Data to use Start Marker

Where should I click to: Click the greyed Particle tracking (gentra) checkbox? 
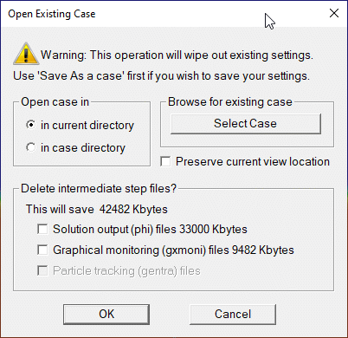(x=42, y=270)
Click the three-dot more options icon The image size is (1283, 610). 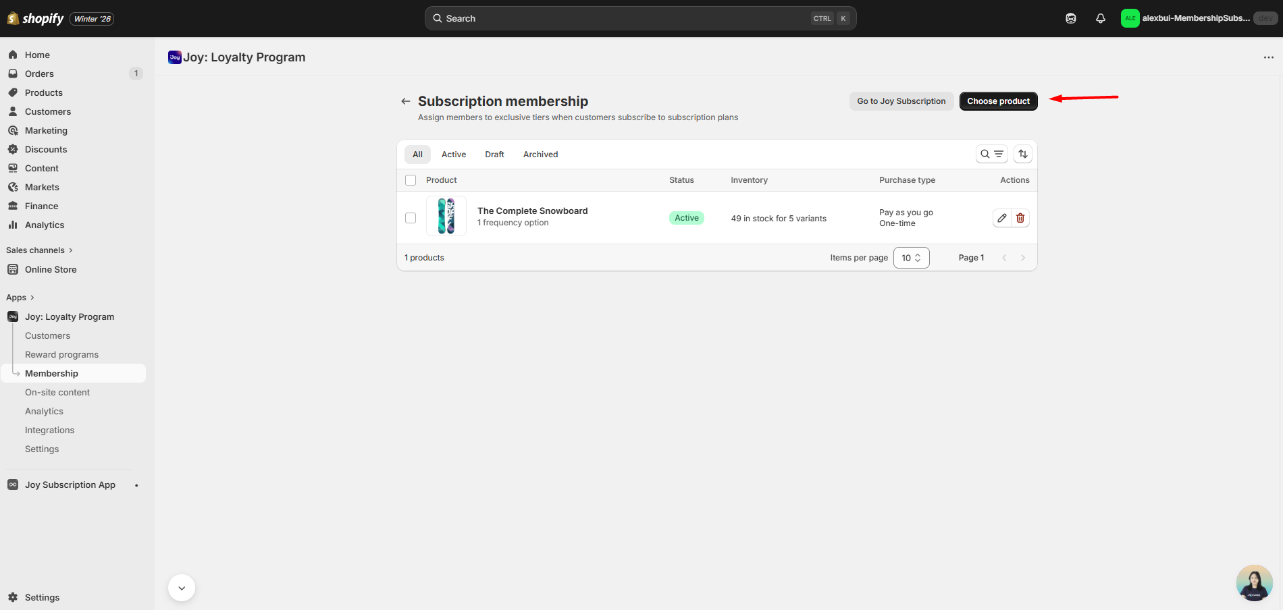[1268, 57]
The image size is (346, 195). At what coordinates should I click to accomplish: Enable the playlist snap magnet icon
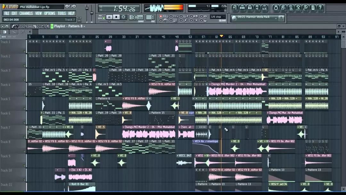pos(7,26)
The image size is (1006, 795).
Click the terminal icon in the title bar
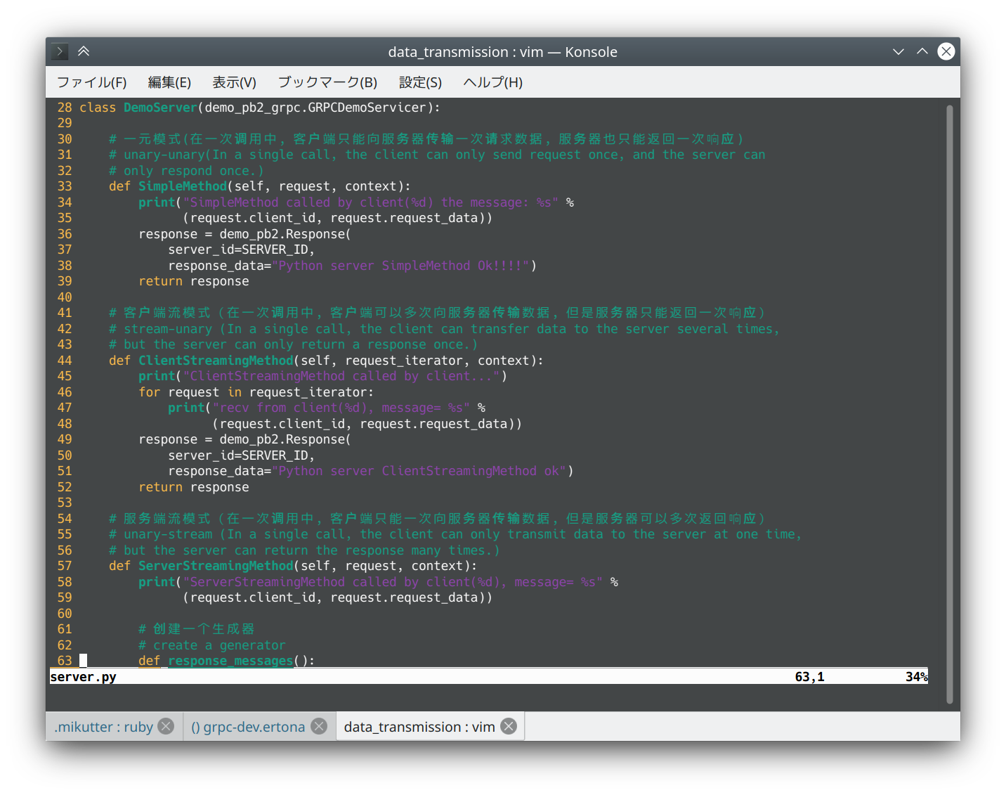60,51

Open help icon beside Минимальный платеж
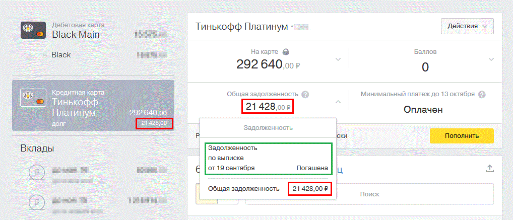(x=482, y=95)
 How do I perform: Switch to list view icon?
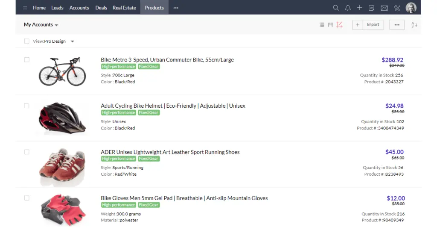click(322, 25)
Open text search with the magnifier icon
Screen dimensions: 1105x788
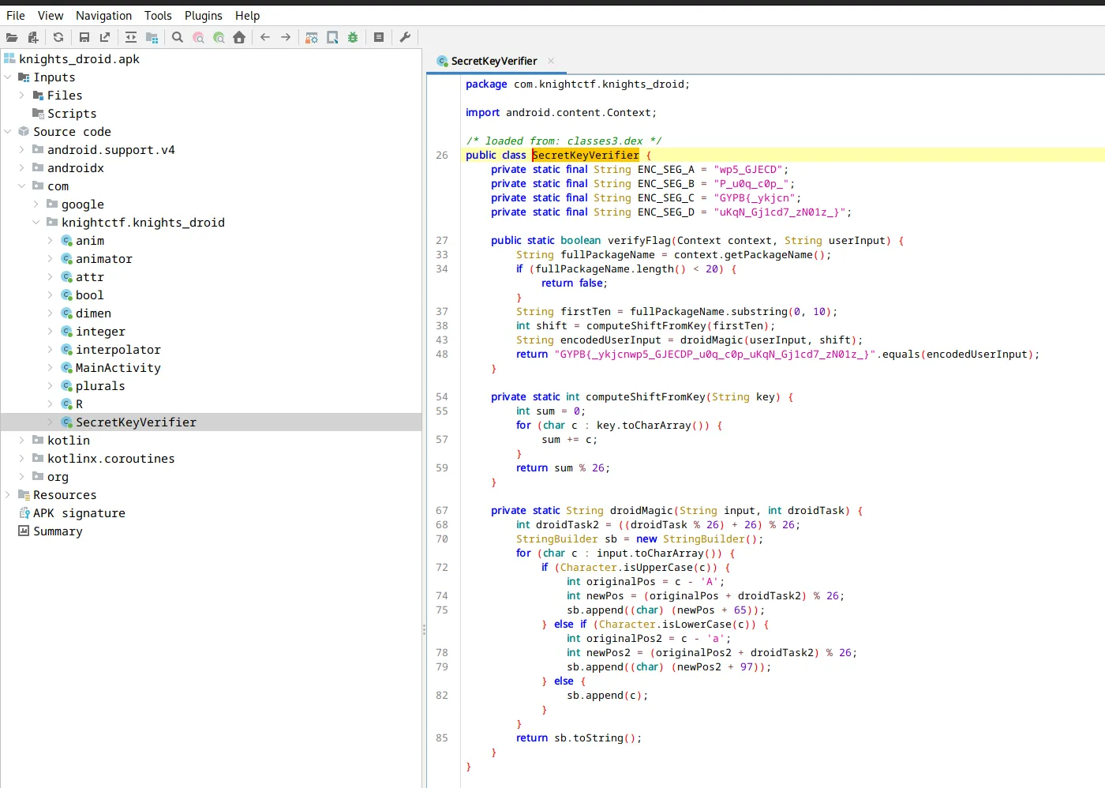click(x=178, y=37)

Data to use End Marker

What you have to do ::
From the line that contains "Open help icon beside Минимальный платеж" down to the last line of the entries above, copy every line exactly and leave out the pictures.

Solution below ::
Open help icon beside Минимальный платеж
(x=482, y=95)
 How do I perform: Switch to list view icon?
click(322, 25)
Open text search with the magnifier icon
Screen dimensions: 1105x788
click(x=178, y=37)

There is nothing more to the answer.